+++ Text section +++

I don’t refer to my children’s names publicly but many of you will be aware that I have two, a son and a daughter. One is hearing the other is deaf and both of them amaze me with their fun-filled personalities.
Deafness is not always an easy thing to deal with when you’re a hearing parent of a deaf child and had never encountered it until the day of diagnosis. The equipment (if available through the postcode lottery that exists in the UK) is unfamiliar, it can also be too expensive to buy if you lost at the postcode lottery. Learning sign language and the regional variations can be complicated as in some parts of the country there is no support. You eventually find sign language courses but they turn out to be expensive or clash with working hours. Those you rely on don’t always listen to your questions and forget to tell you simple things such as where to get hearing aid batteries from; that was something we found out accidentally via a nearly missed remark from the speech and language therapist. You sense doors closing so dedicate yourself to unlocking them before your deaf child reaches them.
It was suddenly much harder when my deaf daughter became aware that she isn’t exactly the same as her brother, parents and friends; everyone else has ears that work. Overnight she felt different and not normal even though her deafness has been accepted and embraced as normal.

+++

Exercise set>
A. Answer these questions from the piece about raising a deaf child:
(i) How many children does the writer have, and which one is deaf?
(ii) How did the family find out where to get hearing aid batteries?
(iii) What did the writer's daughter become aware of that made things suddenly harder?
B. List the people the piece about raising a deaf child says the daughter realized she is not the same as.
C. Continue the piece about raising a deaf child from its final sentence.

+++ Information supplied +++

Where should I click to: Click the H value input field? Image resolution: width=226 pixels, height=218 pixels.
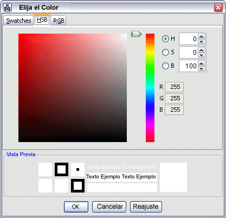click(189, 39)
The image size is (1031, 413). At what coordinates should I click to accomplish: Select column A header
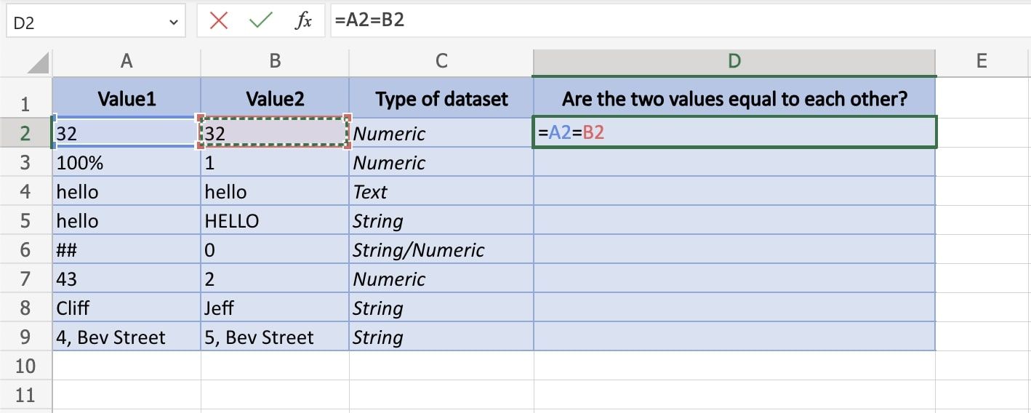click(x=127, y=62)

+++

Numbered responses>
A.
(i) Two, a son and a daughter; the daughter is deaf.
(ii) Through a nearly missed remark from the speech and language therapist.
(iii) That she isn't exactly the same as her brother, parents and friends, because everyone else has ears that work.

B. Her brother, her parents, her friends

C.
In our case there is also her hearing brother, he must not be forgotten. We work hard to support our hearing son while we are juggling work and feeling lost in a maze of appointments with our deaf daughter. There’s the moment when we told our son about the new extra powerful hearing aid that will replace the standard aid on one side, then holding back a tear when he hugs his younger sister as he cannot express himself through words.
This is why there have been no #100happydays posts recently. My heart shattered when my daughter asked me to stop her deafness. She wants me to get rid of it as she wants to be normal; she wants to be the same as everyone else. In our eyes deafness does not make her different or not normal. It won’t stop her from having a wonderful life as we are giving her the tools of sign and speech so that she can choose, but it does make it a little harder, and she’s just worked that one out.
Even though at times it feels as though a locked door is blocking the path, as a mum I will never let my daughter give up. I will remind her of how much she is loved. I will also mention what the audiologist said about the hairs in her cochlea doing the dad dance as that image brings back a smile and helps her to cope a little better. In my world love is a powerful sledge hammer that will open all locked doors.